As Jenni went through chemo for a rare form of the disease — stomach cancer affects only about a thousand Americans a year — she felt called to share her story. How she was coping. How she was staying strong.
“And she thought that was going to be kind of on a small scale at a school event that we have,” Heath said.
Instead, Jenni and Heath got to tell an audience of who knows how many millions on major cable networks and mainstream websites. The reach went all across the country and around the world, as evidenced by the donations they received from Alaska and Hong Kong.
The Kufahls were humbled and amazed.
It also provided some much-needed distraction as Jenni finished up her chemo last spring.
Unfortunately, exploratory surgery in July at MD Anderson in Houston revealed that some cancer remained. Doctors were unsure if the previous treatment hadn't gotten all of it or if the cancer had returned.
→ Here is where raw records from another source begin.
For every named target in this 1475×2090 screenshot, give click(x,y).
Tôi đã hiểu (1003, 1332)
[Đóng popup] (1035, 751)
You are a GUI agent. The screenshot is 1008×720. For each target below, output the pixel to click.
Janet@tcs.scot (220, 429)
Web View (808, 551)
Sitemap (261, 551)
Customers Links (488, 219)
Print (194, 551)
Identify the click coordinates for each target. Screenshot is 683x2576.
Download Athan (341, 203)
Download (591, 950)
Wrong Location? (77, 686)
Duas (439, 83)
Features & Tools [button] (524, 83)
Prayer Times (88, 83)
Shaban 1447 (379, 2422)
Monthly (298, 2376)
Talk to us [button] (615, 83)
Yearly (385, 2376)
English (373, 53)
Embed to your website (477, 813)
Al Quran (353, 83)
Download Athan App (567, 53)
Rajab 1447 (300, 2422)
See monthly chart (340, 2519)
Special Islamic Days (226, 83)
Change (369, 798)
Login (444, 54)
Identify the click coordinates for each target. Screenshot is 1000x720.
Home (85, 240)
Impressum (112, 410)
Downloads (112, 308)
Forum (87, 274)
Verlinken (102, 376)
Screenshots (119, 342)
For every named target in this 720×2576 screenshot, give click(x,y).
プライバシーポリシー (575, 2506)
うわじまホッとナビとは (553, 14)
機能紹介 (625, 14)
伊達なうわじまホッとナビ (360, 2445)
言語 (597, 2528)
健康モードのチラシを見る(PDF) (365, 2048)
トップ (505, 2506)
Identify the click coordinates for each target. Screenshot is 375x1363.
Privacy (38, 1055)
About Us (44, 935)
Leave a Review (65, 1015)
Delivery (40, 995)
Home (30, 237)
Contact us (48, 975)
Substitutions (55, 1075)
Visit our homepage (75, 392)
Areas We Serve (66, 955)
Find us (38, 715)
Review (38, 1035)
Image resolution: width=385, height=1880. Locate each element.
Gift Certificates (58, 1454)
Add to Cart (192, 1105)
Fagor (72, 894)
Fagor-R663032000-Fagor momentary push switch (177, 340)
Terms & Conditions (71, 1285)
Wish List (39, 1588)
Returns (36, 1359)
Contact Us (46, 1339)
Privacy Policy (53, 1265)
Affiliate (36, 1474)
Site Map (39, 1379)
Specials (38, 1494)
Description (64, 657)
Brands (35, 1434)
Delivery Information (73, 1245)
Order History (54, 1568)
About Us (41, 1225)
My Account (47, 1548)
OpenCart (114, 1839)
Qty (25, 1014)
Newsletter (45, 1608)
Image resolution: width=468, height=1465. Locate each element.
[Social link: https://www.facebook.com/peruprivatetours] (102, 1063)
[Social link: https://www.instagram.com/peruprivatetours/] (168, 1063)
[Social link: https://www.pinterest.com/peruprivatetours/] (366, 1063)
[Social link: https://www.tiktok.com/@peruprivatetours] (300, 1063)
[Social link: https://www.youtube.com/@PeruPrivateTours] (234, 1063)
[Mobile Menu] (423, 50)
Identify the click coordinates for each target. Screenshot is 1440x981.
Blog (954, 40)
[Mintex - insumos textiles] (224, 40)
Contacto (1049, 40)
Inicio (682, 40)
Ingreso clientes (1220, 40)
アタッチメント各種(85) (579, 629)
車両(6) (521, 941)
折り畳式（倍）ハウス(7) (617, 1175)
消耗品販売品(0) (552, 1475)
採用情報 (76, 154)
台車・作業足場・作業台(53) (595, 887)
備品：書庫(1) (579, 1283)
Jenni started another round of chemo in September, and earlier this week, the Kufahls returned to MD Anderson and learned that Jenni will need a challenging surgery in January.
The Kufahls don't know what will follow, but sometimes when times are tough, Heath and Jenni will go to YouTube just to watch that half-court shot again. It reminds them of the good that came after.
“It's a memory,” Heath said, “that we'll always have.”